Суд по делу Баснер неизменно сопровождался повышенным вниманием прессы, а также сообщества искусствоведов и коллекционеров. Перед судьей Анжеликой Морозовой стояло множество вопросов. Имеет ли эксперт право на ошибку? И, если допустил ее, сделал ли он это злонамеренно? Ведь, с одной стороны, Баснер — искусствовед с огромным опытом, с другой, как утверждали некоторые свидетели, картины Григорьева типологически похожи, а значит, их не так сложно спутать.

Сама Елена Баснер на слушаниях утверждала, мол, известие о том, что рисунок является поддельным, стало для нее настоящим ударом. Якобы она была уверена в подлинности картины, а произошедшее стало следствием обычной ошибки. По словам Баснер, картину ей привез лично Аронсон и полотно произвело на нее «прекрасное впечатление».

К тому же у искусствоведа сложилось ощущение, что она где-то видела это произведение. В своей ошибке Баснер убедилась лишь в кабинете у следователя, когда увидела обе работы — и подлинную, и поддельную.

Государственное обвинение и коллекционер Васильев настаивали — Баснер вовсе не ошиблась. Потерпевший на одном из заседаний заявил, что имя человека, стоявшего за продажей поддельной картины «В ресторане», было неизвестно до последнего момента.

«Я не знал, что за продажей стояла Баснер. Если бы я знал это, то совершенно точно не стал бы приобретать эту картину, поскольку у меня к ней не было доверия», — подчеркнул Васильев.

На оглашении приговора в здании Дзержинского районного суда Петербурга изначально ожидалось столпотворение. Предчувствие не подвело — корреспондент «Росбалта» насчитал в зале судьи Анжелики Морозовой около полусотни человек. Интрига держалась больше часа. Наконец, Морозова произнесла: «Оценив совокупность доказательств, суд приходит к мнению о невиновности Баснер Елены Вениаминовны». На лицах присутствующих заблестели улыбки, раздались хлопки, у пары человек на глазах проступили слезы. Судья же продолжала.

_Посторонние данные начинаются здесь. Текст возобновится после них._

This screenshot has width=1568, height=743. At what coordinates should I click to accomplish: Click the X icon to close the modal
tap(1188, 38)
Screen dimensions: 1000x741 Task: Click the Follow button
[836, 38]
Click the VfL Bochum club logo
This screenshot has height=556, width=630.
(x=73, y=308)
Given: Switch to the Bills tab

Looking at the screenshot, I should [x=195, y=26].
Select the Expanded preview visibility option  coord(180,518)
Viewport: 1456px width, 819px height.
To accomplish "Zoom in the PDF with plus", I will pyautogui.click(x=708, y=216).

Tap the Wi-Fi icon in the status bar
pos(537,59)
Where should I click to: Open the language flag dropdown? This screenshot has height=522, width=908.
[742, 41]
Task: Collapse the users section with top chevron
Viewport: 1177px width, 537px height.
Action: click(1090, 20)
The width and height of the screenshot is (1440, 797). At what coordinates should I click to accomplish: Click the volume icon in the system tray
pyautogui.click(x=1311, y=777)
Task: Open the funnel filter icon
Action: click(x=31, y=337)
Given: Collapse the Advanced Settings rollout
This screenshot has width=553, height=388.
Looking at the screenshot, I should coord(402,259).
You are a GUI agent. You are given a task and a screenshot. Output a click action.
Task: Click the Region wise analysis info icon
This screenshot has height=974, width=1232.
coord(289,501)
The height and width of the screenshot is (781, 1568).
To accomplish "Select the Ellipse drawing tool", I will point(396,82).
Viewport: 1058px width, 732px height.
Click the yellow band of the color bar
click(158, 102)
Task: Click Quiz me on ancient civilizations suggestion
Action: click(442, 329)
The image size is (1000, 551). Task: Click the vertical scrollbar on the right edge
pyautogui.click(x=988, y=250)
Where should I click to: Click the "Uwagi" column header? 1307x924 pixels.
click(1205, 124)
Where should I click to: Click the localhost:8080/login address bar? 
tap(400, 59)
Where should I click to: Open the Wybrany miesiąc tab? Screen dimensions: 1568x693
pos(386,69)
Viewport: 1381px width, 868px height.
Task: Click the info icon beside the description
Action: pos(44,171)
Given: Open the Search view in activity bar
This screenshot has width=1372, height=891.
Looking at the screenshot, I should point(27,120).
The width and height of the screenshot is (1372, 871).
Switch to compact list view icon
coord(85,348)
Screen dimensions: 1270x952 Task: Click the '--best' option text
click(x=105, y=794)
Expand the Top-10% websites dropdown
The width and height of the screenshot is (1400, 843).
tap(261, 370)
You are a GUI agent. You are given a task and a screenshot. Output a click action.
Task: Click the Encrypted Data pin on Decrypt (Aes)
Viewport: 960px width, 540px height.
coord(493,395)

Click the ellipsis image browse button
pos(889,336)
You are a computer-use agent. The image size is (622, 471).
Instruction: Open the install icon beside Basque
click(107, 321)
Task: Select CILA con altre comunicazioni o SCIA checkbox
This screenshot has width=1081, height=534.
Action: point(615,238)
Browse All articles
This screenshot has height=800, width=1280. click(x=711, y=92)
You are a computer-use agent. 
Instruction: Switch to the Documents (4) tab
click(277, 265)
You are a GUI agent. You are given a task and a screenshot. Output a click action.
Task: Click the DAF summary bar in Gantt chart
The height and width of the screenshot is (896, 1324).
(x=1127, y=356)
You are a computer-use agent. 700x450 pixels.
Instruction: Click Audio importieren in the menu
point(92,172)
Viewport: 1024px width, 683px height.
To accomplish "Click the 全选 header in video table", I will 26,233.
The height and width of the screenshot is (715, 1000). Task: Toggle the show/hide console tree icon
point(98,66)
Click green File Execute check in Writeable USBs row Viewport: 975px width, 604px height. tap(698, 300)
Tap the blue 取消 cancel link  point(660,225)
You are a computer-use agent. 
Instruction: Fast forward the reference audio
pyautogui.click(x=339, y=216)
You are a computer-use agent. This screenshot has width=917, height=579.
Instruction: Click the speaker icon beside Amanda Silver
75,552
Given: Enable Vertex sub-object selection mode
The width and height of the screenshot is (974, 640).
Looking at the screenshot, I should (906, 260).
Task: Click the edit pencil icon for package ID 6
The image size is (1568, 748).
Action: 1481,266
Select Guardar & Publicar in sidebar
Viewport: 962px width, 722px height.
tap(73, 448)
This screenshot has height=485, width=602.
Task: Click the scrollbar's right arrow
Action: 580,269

«Органы следствия исходят из допущения, что подсудимая безусловно была осведомлена о том, что оригинал находится в фондах Русского музея. Комиссия (около 20 лет назад) упаковала 366 рисунков, и один из реставраторов обратил внимание на картину, поскольку упаковка была деформирована. Баснер же, скорее всего, не знала о ее существовании. Непреложной истиной является и то, что Баснер не исследовала данный рисунок», — резюмировала Морозова.

Доказательства стороны обвинения, по мнению судьи, носят противоречивый характер. Баснер, которая не являлась инициатором продажи полотна, при оценке картины якобы руководствовалась субъективным впечатлением.

«Несомненно, сделка была выгодна для нее как для посредника, но следствие не представило доказательств того, что деньги ею были получены», — подчеркнула судья.

Баснер оправдана в связи с отсутствием в ее действиях состава преступления. В гражданском иске Васильеву на сумму 16 млн рублей отказано.

Как только чтение приговора было окончено, группа поддержки Баснер бросилась поздравлять оправданную. Но известного искусствоведа в зале уже не было. Елена Вениаминовна вовсю бежала по улице, вслед за ней — большая группа журналистов.